WHAT YOU HAVE TO DO:
Reproduce everything in the forum thread about Miley's new kid from "## imthegrt1 (Jan" down to "sweet face, too!", keeping each word and mark unchanged.

SELECTION:
╭──
# Miley Kidded!!!



## LamanchaAcres (Jan 11, 2013)

Miley just kidded with a beautiful all white doeling! What a great way to start the season. Promise i will get pictures tomarrow because its late here!!!!!


----------



## goatiegirl (Jan 7, 2013)

Congrats! Can't wait for the pics!


----------



## JaLyn (Oct 10, 2012)

Congrads!!


----------



## LamanchaAcres (Jan 11, 2013)

Just posted pictures


----------



## StarMFarm (Jan 17, 2013)

Awww...congrats! What a little angel.


----------



## ksalvagno (Oct 6, 2009)

She is just precious with the sweetest face!


----------



## JaLyn (Oct 10, 2012)

she is gorgeous..


----------



## Nicoon (Feb 6, 2013)

How precious! I love white goats! The momma's pretty too!


----------



## toth boer goats (Jul 20, 2008)

Adorable  Congrats


----------



## Crystal (Jan 20, 2013)

Awe she is adorable.:stars:


----------



## imthegrt1 (Jan 13, 2013)

Cool kid


----------



## Engebretsen (May 16, 2012)

What a cutie! Mama Miley has cute little wattles and such a sweet face, too!


----------



## Scottyhorse (Feb 11, 2013)

So cute!!


----------



## DaisyMayFarm (Jan 19, 2013)

Aw, she is beautiful! Congrats


----------



## LamanchaAcres (Jan 11, 2013)

Just decided on the name for the baby. Since mommas name is Miley i think that ill call the baby Magic!


----------



## nursehelg (Jul 5, 2012)

She is adorable!


----------
╰──
RECORDED INFORMATION:
╭──
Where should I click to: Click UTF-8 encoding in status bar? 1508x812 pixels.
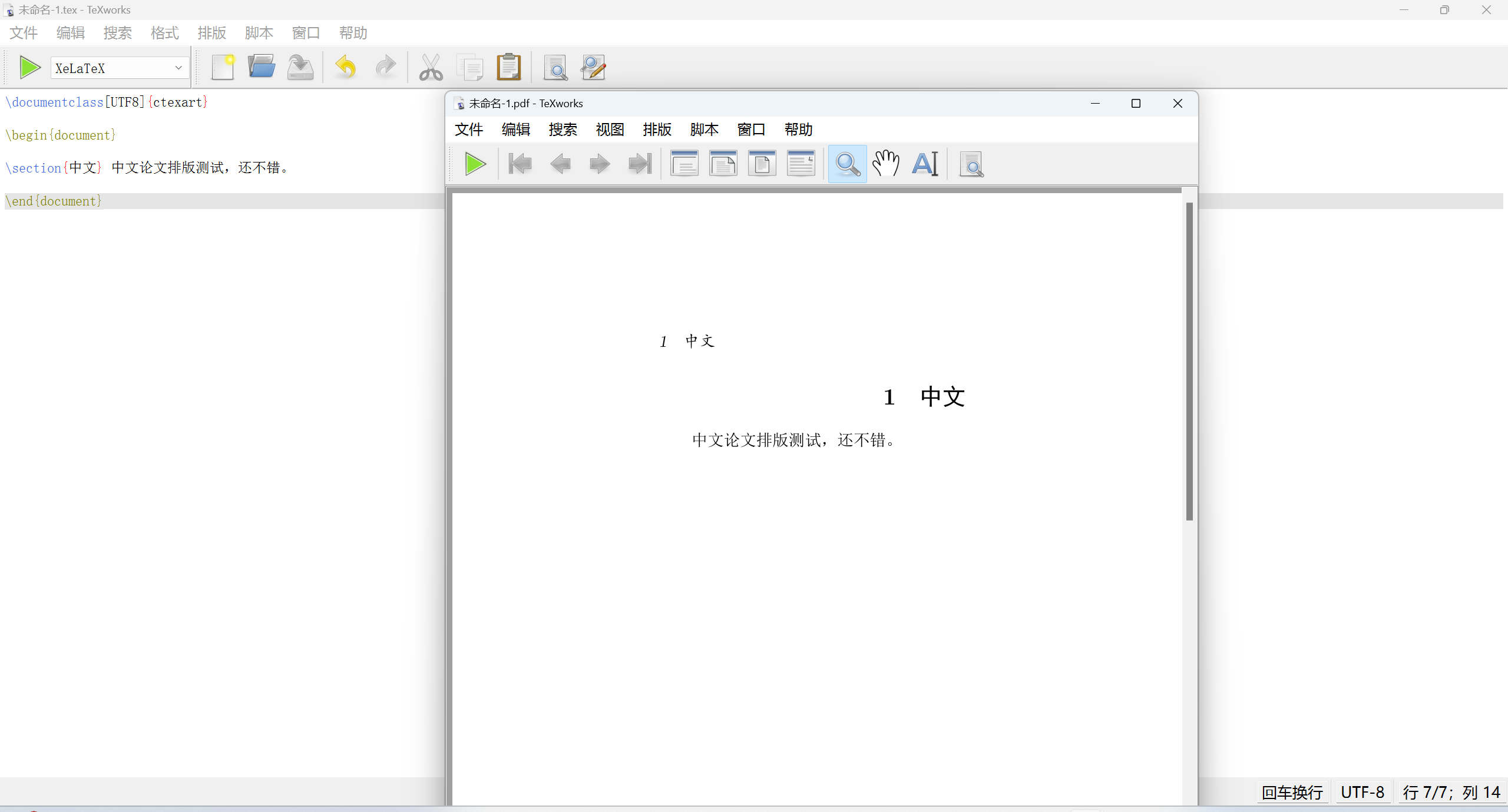1362,792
╰──
EXERCISE ANSWER:
## imthegrt1 (Jan 13, 2013)

Cool kid


----------



## Engebretsen (May 16, 2012)

What a cutie! Mama Miley has cute little wattles and such a sweet face, too!